I say often that I’m lucky to be able to work part-time, but
what I don’t often mention is that it’s also harder to be good at what you do
when you work part-time. Any part-timer has less experience than someone
working full-time, but this is painfully true when it comes to operating, where
volume matters. The more cases you do, the more skill and confidence you build.
I suppose one could be high-volume but still a poor surgeon, but no matter how
naturally gifted one is, it’s hard to rise to the skill level of those with
drastically greater volume. I do in one month one-third of the cases that my
full-time colleagues do in one week. I know I could be someone churning out
thirty cataract surgeries a day, but there is simply no way to do that if I
only work two days a week.
And it’s more than the volume. It’s the fact that I’m less
available outside of the OR to follow-up on perioperative issues. I have less
time or space to innovate or teach. I have less interaction with colleagues to
debrief scenarios. And operating can be stressful: if I’m not on top of my
game, someone is blinded (I suppose there are no part-time neurosurgeons or
cardiothoracic surgeons for a reason).
And personally, it’s a hard thing to know I’m not the best
at what I do: I’ve worked towards that my whole career. I found my niche, my
passion, and exceled: if I wasn’t always the smartest, I was a quick learner
who worked hard; I was naturally good with my hands and an effective teacher.

Stored data entries:
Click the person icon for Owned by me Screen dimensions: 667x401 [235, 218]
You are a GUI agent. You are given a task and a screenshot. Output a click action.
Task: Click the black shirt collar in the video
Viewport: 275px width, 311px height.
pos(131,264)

▸ **EXERCISE**
Pick up the essay on part-time surgery right after its last sentence and keep writing it.

▸ **THE ANSWER**
But now, the most remarkable thing I can say about my operating is that I do it
at all. I do find my work meaningful, and I know I still offer a lot, but I’m
in some ways no longer the best, and it takes only the occasional complication
to remind me of that.
Dave said once to me, “you have to really be humble.” And
that’s true. Maybe this season is about learning to walk in humility with
cheerful grace: admitting without shame when I need help, accepting unexpected
outcomes as learning opportunities, counseling patients with thoughtful
foresight rather than brash brevity. Reacting to judgment from colleagues with
openness and a willingness to learn rather than defensiveness.
Learning how to walk in this place, though, without beating
myself up or losing heart, is tough. I used to stay up all night replaying
surgeries I did if they hadn’t gone perfectly, second-guessing every step,
worrying since I wouldn’t be around to follow-up the next day. The loneliness,
the not knowing any other part-time surgeons, was hard. This, more than
anything, is what it means to me that I can’t have it all. I feel a deep,
nearly inexplicable conviction that I should be home with the kids as much as I
am, but this walking in career-humility is what it takes.
I see myself growing in it, though. I’m getting better at
learning without beating myself up; I’m becoming less concerned with
reputation; and through it all I do see the gift of being able to do what I do.
As paltry as it may seem to full-timers, it is a privilege to be able to speak
into and change the lives of the patients I have, to be in a world outside of
the home where I can exercise different gifts, and I don’t take that for
granted, however much I’ve had to give up.